* _DATA FOR THE TASK_:
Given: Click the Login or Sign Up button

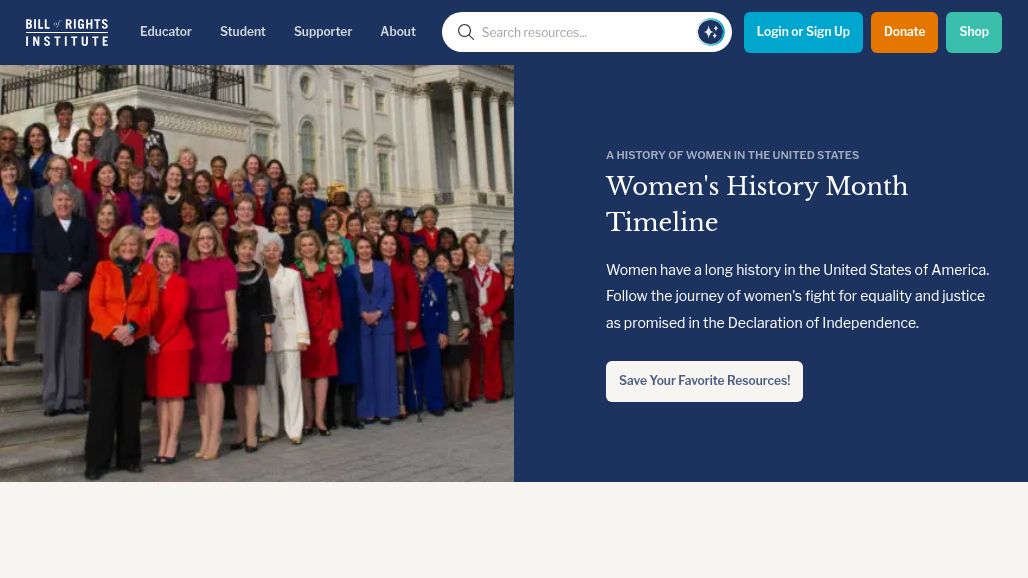Looking at the screenshot, I should [x=802, y=32].
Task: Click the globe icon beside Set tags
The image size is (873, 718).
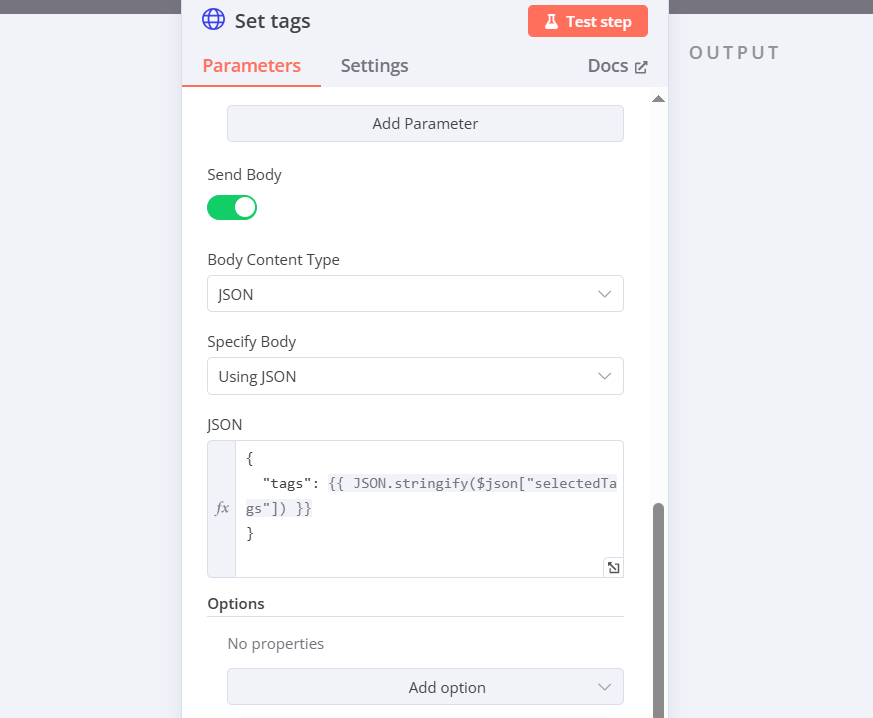Action: 213,19
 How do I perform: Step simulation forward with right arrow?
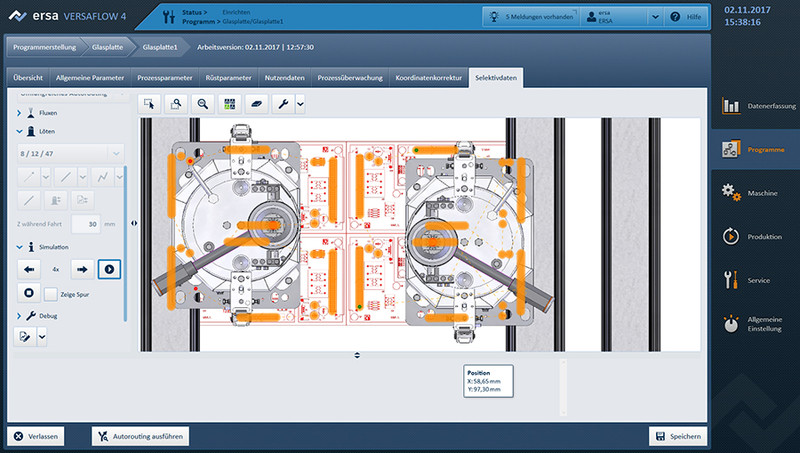pyautogui.click(x=83, y=268)
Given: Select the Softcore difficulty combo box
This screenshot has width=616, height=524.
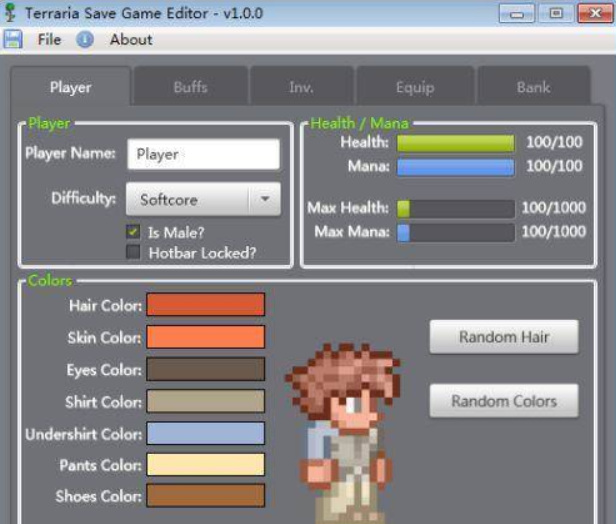Looking at the screenshot, I should 188,199.
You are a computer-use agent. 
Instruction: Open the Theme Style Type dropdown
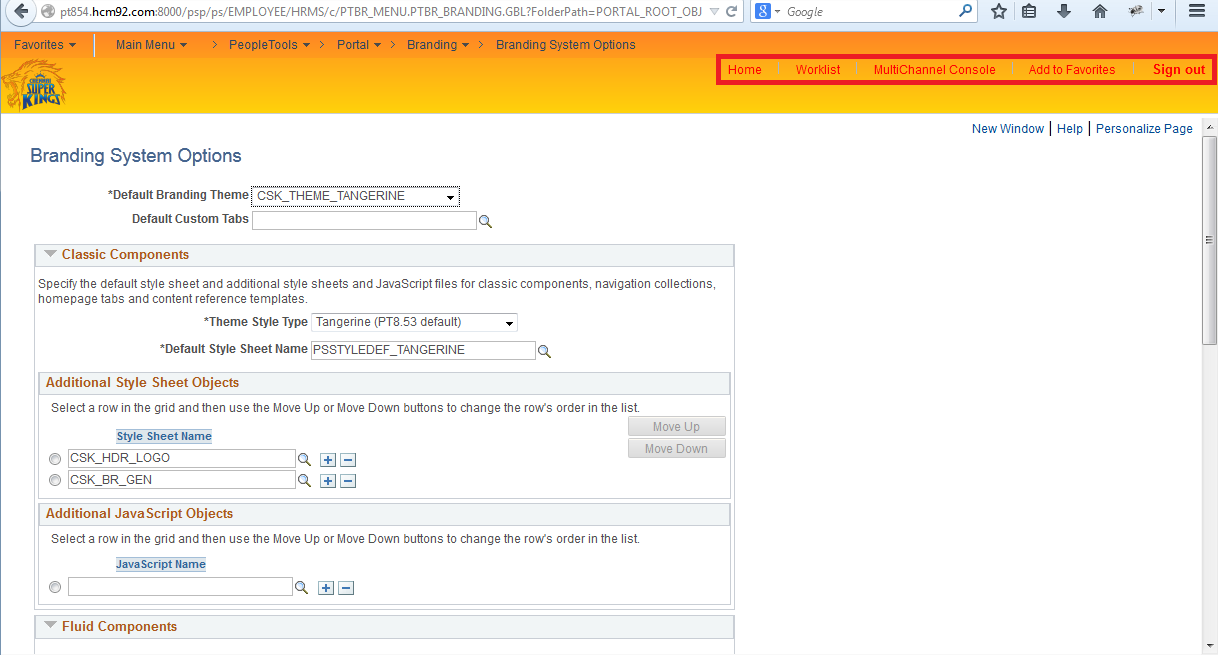tap(508, 322)
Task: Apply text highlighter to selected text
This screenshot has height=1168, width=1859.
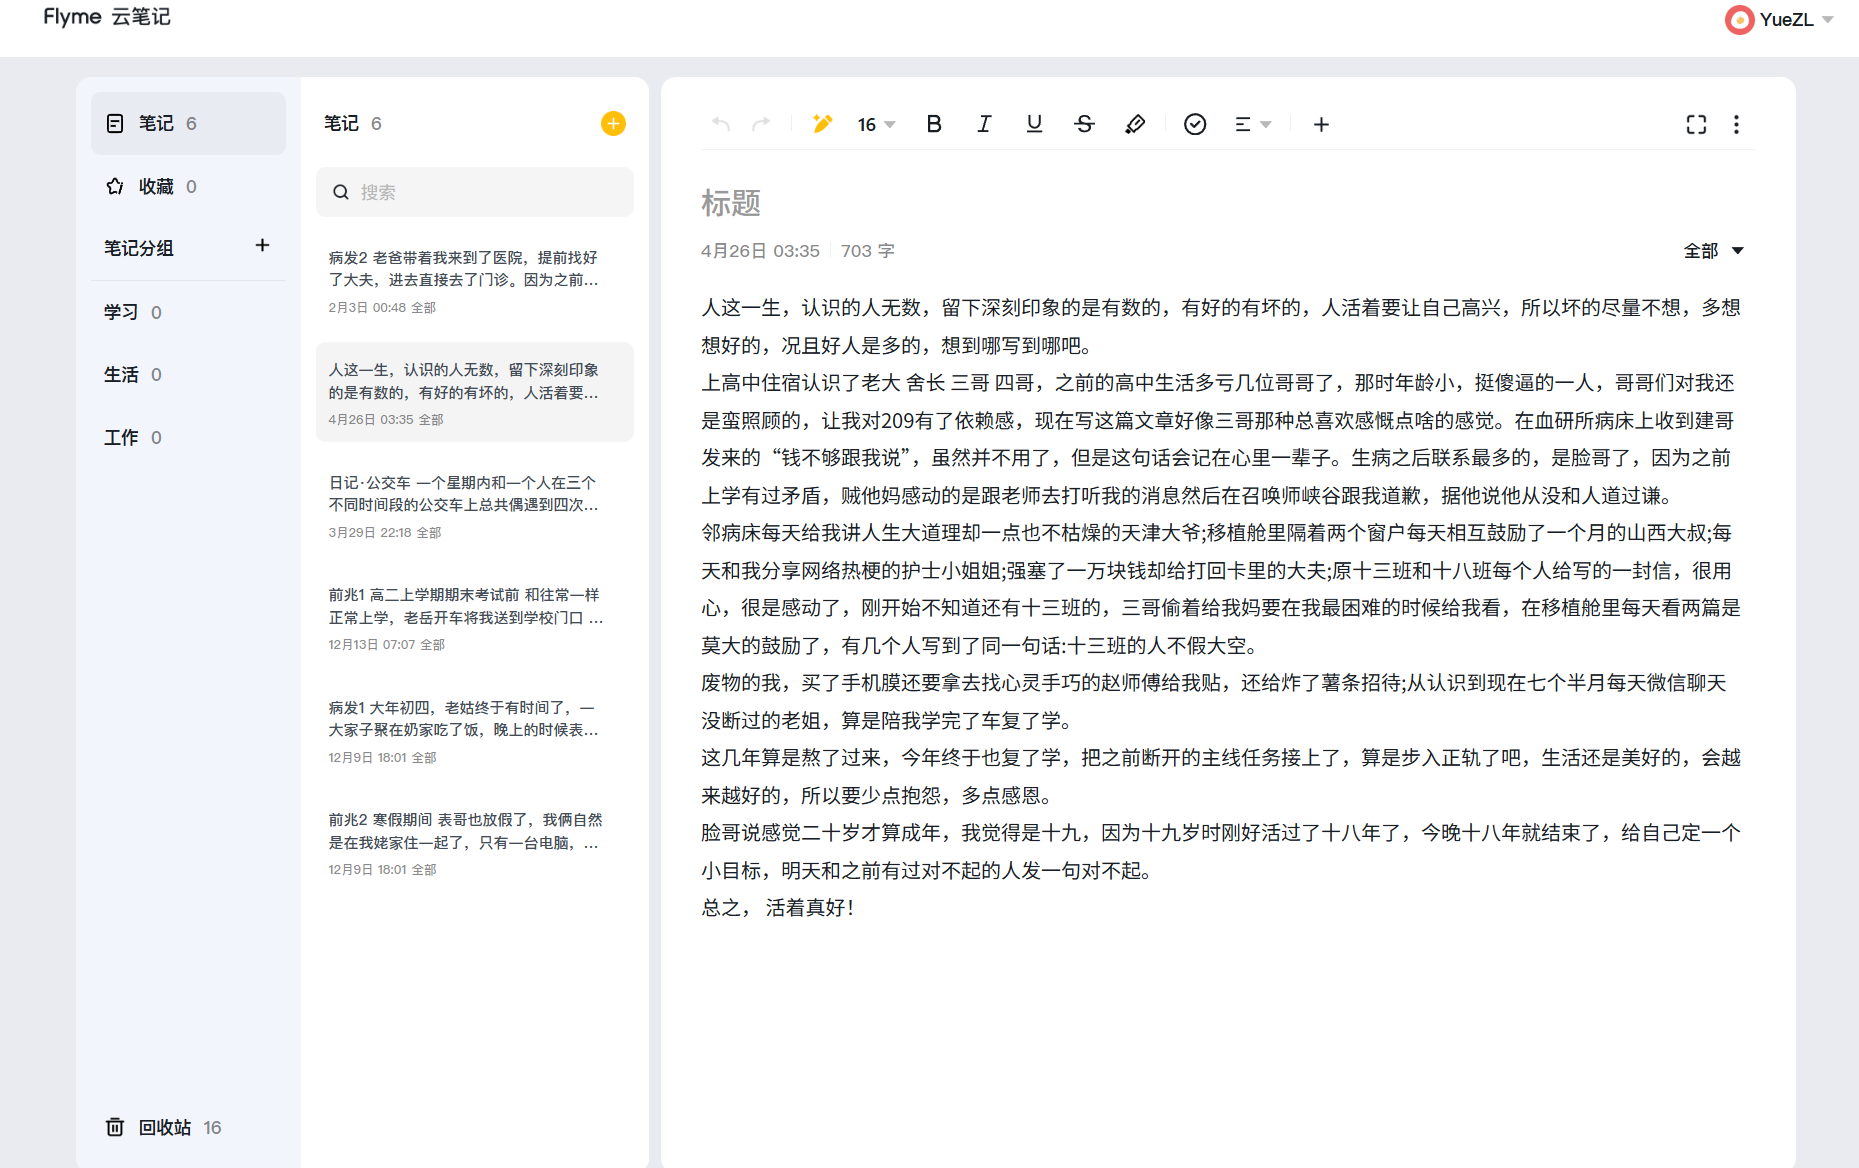Action: click(x=1135, y=124)
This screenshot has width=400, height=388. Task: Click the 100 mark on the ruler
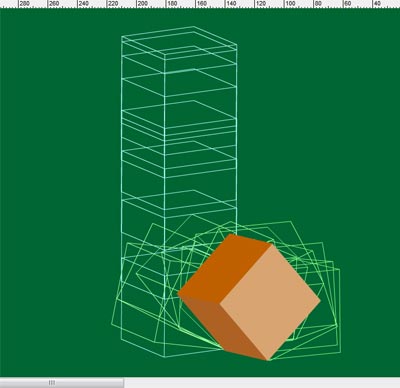click(x=290, y=4)
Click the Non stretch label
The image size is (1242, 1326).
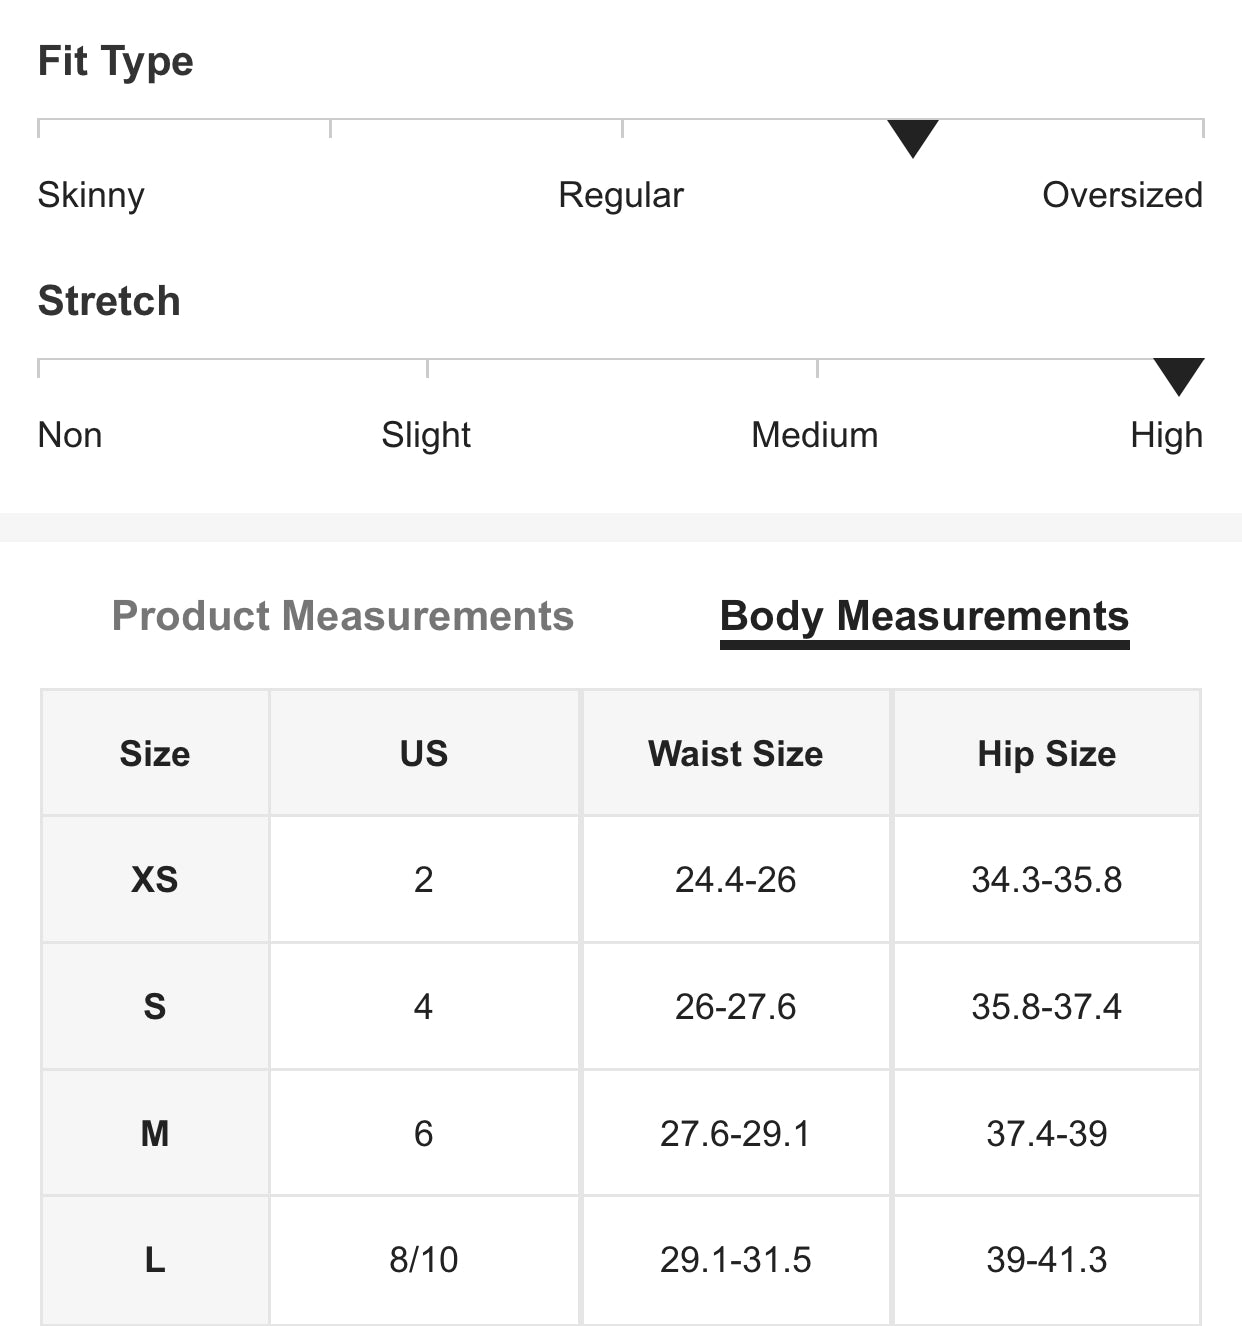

* _WORK REQUIRED_: Give the text of the items above as a JSON list of strings, one string per line, with blank lines omitted and the pictures left out.

* _EXERCISE OUTPUT_:
[
  "Given: Click the Login or Sign Up button",
  "Looking at the screenshot, I should [x=802, y=32].",
  "Task: Click the globe icon beside Set tags",
  "The image size is (873, 718).",
  "Action: 213,19",
  " How do I perform: Step simulation forward with right arrow?",
  "pyautogui.click(x=83, y=268)",
  "Given: Select the Softcore difficulty combo box",
  "This screenshot has width=616, height=524.",
  "Looking at the screenshot, I should 188,199.",
  "You are a computer-use agent. ",
  "Instruction: Open the Theme Style Type dropdown",
  "tap(508, 322)",
  "Task: Apply text highlighter to selected text",
  "This screenshot has height=1168, width=1859.",
  "Action: click(x=1135, y=124)",
  "This screenshot has width=400, height=388. Task: Click the 100 mark on the ruler",
  "click(x=290, y=4)",
  "Click the Non stretch label",
  "The image size is (1242, 1326)."
]